İnsan Hakları Sözleşmelerinde ve Anayasa’mızın 17. maddesinde belirtildiği üzere, her insan doğuştan gelen yaşama hakkına sahiptir.

Devlet bu hakka saygı göstermekle yükümlüdür.

Hükümlü ve tutuklular ile gözaltına alınan kişiler bakımından yaşama hakkı özel bir öneme sahiptir. Çünkü bu kişiler devletin denetimi ve gözetimi altındadır.”

Zamanlama

Feti Yıldız’ın hatırlatmasının DEM’lilerin Öcalan’la görüşmesinden sonraya rastlaması dikkat çekici.

Öcalan’la pazarlık, onun ev hapsinden çıkması mı?

Ev hapsinden çıkartılmasının formüllerinden biri sağlık raporu mu?

Durup dururken, Anayasa’nın 17. maddesinden söz etmenin bir amacı olsa gerek.

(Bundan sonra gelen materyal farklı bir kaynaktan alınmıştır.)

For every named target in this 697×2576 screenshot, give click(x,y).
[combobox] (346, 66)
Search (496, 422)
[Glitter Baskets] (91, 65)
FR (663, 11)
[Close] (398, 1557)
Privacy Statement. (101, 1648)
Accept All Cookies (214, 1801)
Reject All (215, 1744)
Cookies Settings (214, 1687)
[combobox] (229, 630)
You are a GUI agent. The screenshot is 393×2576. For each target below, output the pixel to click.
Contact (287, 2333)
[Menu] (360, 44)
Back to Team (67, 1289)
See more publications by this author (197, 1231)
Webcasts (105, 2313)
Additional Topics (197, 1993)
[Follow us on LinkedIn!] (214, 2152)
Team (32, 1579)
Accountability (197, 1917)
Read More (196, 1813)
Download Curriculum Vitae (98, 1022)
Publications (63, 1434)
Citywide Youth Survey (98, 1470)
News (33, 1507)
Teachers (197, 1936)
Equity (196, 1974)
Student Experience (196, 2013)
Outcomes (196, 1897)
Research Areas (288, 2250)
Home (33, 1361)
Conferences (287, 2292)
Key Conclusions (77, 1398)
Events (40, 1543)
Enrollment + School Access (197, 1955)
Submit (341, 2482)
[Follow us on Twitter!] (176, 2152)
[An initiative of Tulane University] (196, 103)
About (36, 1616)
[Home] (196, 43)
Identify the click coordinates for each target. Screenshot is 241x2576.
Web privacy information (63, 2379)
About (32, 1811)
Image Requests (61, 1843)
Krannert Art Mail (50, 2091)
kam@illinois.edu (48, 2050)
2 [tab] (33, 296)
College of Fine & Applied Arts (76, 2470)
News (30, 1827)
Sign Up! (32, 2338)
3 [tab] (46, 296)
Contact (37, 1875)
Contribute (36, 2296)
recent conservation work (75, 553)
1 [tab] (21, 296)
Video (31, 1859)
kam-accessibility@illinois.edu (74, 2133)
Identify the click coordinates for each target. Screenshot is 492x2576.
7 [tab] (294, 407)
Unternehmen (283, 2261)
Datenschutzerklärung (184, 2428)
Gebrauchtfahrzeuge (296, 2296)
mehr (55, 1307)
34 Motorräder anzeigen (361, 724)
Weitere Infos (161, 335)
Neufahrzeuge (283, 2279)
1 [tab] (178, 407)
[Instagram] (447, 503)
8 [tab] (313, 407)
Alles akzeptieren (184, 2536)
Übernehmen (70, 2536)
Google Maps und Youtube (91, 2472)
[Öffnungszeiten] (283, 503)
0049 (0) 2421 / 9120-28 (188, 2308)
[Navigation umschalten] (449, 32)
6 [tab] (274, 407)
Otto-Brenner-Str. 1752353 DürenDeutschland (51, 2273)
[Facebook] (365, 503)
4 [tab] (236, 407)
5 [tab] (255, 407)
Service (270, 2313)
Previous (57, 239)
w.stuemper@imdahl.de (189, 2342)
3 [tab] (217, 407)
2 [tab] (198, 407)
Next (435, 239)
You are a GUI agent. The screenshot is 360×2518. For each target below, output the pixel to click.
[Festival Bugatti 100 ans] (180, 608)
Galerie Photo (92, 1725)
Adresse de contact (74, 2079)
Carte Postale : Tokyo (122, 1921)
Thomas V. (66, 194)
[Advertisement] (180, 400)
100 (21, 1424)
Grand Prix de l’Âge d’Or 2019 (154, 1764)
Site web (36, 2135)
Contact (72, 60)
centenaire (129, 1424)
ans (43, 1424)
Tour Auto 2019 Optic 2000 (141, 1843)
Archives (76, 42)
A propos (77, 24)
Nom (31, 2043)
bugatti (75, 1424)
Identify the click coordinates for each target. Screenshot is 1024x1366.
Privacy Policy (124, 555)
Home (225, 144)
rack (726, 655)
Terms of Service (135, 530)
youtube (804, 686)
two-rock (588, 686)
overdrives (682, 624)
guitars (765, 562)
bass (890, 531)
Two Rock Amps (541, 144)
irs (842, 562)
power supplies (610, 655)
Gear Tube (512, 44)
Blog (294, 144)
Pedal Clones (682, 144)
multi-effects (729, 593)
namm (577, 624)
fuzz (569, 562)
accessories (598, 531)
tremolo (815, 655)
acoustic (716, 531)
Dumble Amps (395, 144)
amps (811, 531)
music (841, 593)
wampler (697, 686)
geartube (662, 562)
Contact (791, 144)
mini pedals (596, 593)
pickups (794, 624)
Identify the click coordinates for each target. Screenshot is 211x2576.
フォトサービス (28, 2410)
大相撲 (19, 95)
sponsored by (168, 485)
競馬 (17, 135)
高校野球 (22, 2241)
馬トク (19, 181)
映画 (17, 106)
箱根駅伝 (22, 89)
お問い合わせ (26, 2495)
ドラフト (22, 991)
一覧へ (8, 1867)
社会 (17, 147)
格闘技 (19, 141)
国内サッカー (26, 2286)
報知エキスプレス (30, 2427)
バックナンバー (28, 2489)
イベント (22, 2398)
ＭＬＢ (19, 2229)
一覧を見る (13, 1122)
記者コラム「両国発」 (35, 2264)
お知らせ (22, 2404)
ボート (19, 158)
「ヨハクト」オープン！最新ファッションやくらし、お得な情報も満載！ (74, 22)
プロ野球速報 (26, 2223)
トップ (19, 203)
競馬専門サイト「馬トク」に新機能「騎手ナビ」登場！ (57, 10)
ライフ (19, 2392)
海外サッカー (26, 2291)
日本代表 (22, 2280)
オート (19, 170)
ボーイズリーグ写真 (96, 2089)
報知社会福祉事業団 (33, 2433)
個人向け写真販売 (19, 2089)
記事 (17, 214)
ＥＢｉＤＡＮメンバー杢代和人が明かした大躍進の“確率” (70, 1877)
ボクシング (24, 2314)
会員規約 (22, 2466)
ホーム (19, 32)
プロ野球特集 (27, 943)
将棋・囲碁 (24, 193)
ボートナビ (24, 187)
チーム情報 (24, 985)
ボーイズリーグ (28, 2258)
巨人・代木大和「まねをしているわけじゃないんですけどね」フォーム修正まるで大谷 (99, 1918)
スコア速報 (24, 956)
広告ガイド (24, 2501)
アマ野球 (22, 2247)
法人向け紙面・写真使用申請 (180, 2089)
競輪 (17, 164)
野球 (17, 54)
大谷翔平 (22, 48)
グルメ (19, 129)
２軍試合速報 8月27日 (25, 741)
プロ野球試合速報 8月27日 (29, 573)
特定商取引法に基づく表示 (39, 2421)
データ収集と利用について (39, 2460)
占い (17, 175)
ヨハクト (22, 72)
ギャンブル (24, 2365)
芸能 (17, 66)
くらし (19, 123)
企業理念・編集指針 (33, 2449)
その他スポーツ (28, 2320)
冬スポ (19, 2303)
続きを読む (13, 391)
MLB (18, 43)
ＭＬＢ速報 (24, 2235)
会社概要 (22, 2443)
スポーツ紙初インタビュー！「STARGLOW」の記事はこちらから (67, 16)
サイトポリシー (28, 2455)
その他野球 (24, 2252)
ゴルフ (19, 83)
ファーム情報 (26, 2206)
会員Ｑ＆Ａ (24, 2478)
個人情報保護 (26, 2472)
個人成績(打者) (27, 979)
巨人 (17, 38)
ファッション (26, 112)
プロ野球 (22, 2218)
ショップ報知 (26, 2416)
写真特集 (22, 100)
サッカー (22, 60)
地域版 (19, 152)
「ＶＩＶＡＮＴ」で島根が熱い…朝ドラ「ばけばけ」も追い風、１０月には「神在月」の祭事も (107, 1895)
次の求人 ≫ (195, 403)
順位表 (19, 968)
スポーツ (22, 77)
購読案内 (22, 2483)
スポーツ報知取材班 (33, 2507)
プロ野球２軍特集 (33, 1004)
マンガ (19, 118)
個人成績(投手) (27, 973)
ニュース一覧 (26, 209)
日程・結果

Sözün zamanlaması böyle bir bağlantıyı akla getiriyor.

İHD 2022 raporu

İnsan Hakları Derneği’nin (IHD) 4 Kasım 2022 tarihli raporu var. Cezaevlerindeki durumu anlatan 27 sayfalık o raporu IHD Adalet Bakanlığı’na ve Meclis’e sunuyor. O rapora göre:

“2022’de cezaevlerinde ölenlerin 39’u hastalıkları nedeniyle hayatlarını kaybetmiştir. Kalabalık koğuşlar, yetersiz beslenme, temiz suya erişememe, ısıtma sorunu, revire geç çıkarılma, yetersiz doktor sayısı, hastaneye sevklerin geç yapılması, kelepçeli muayene tutuklu ve hükümlülerin sağlık durumlarını olumsuz etkilemektedir.”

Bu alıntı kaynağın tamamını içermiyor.